**WHAT NEEDS TO BE DONE:** In the entries below, begin at the line that has "Where should I" and stop after the line that has "Click the top-left"; output those lines exactly, leaving out pictures.

**ENTRIES PROVIDED:**
□ □ □

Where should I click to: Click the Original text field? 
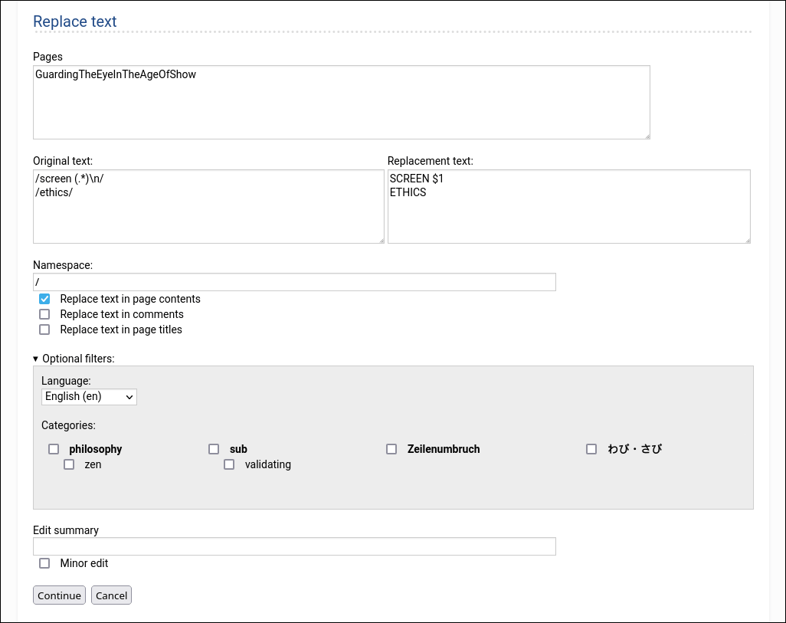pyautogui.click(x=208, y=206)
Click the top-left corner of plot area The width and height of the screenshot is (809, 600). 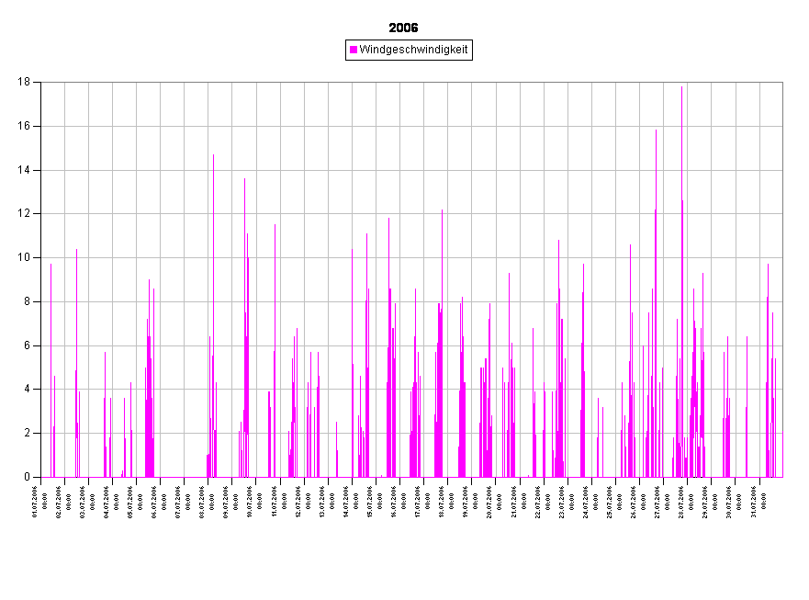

□ □ □

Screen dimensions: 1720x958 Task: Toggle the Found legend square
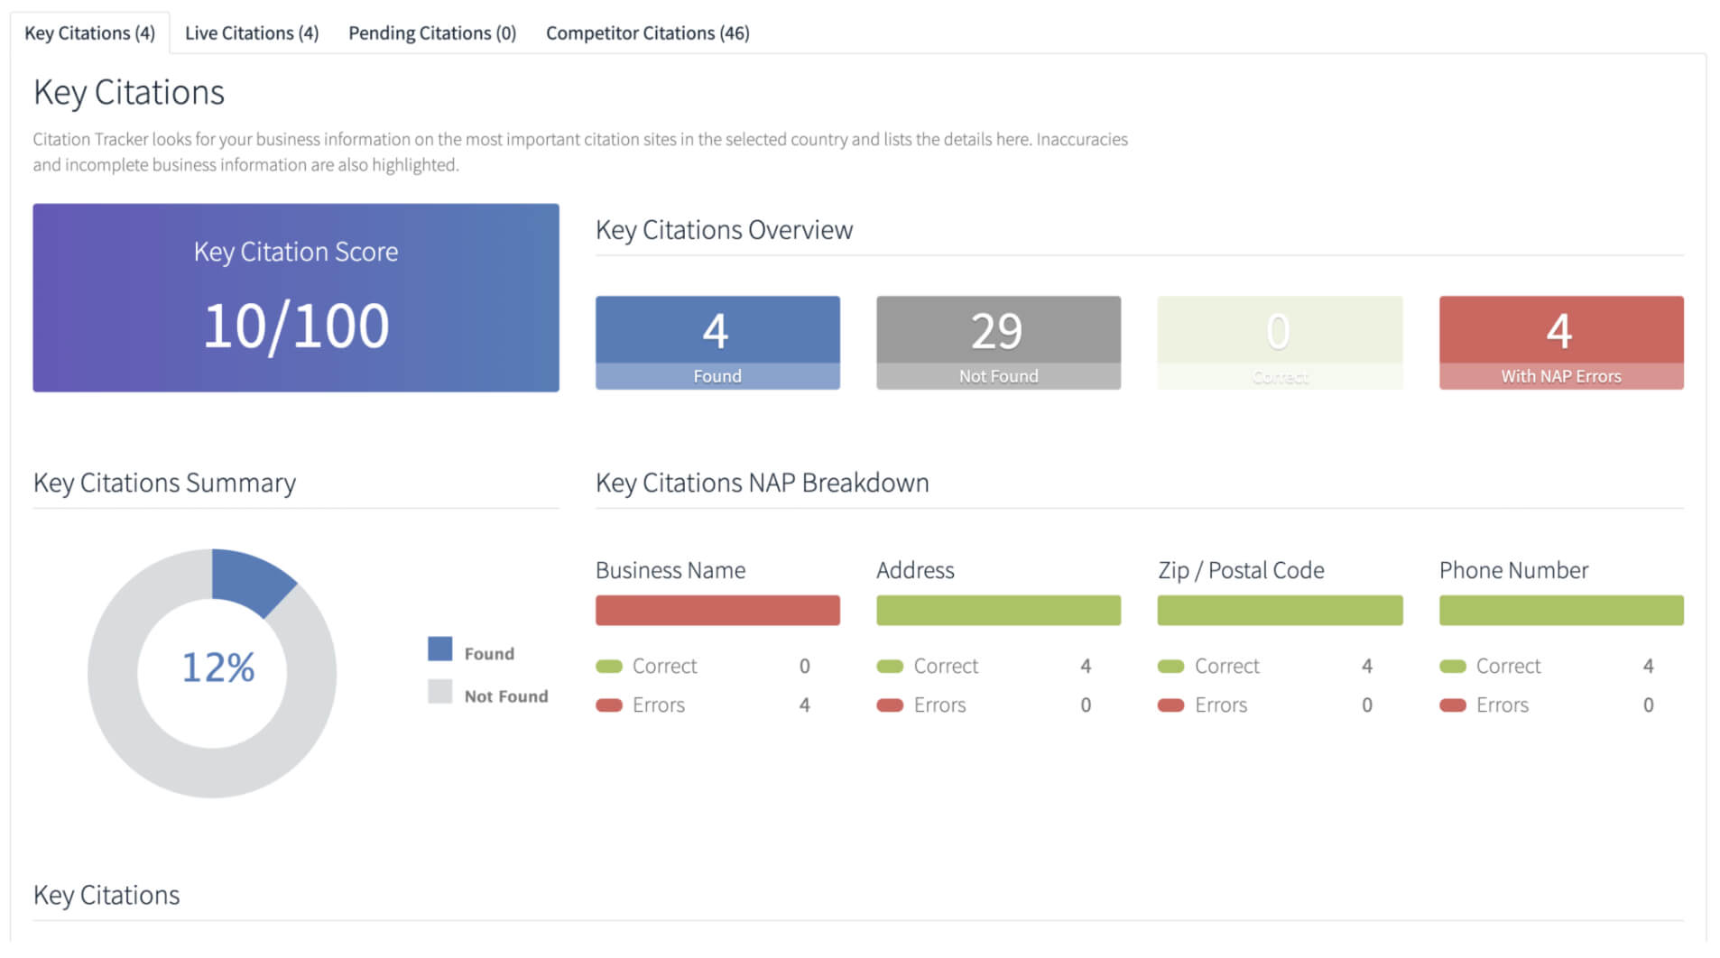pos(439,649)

□ □ □

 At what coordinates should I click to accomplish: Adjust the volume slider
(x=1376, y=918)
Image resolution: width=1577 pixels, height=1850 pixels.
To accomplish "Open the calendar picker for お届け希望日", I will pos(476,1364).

□ □ □

**ANSWER FOR THIS EXERCISE:**
Where should I click to: Click the Original text field? 
pyautogui.click(x=208, y=206)
Click the top-left corner of plot area The width and height of the screenshot is (809, 600). 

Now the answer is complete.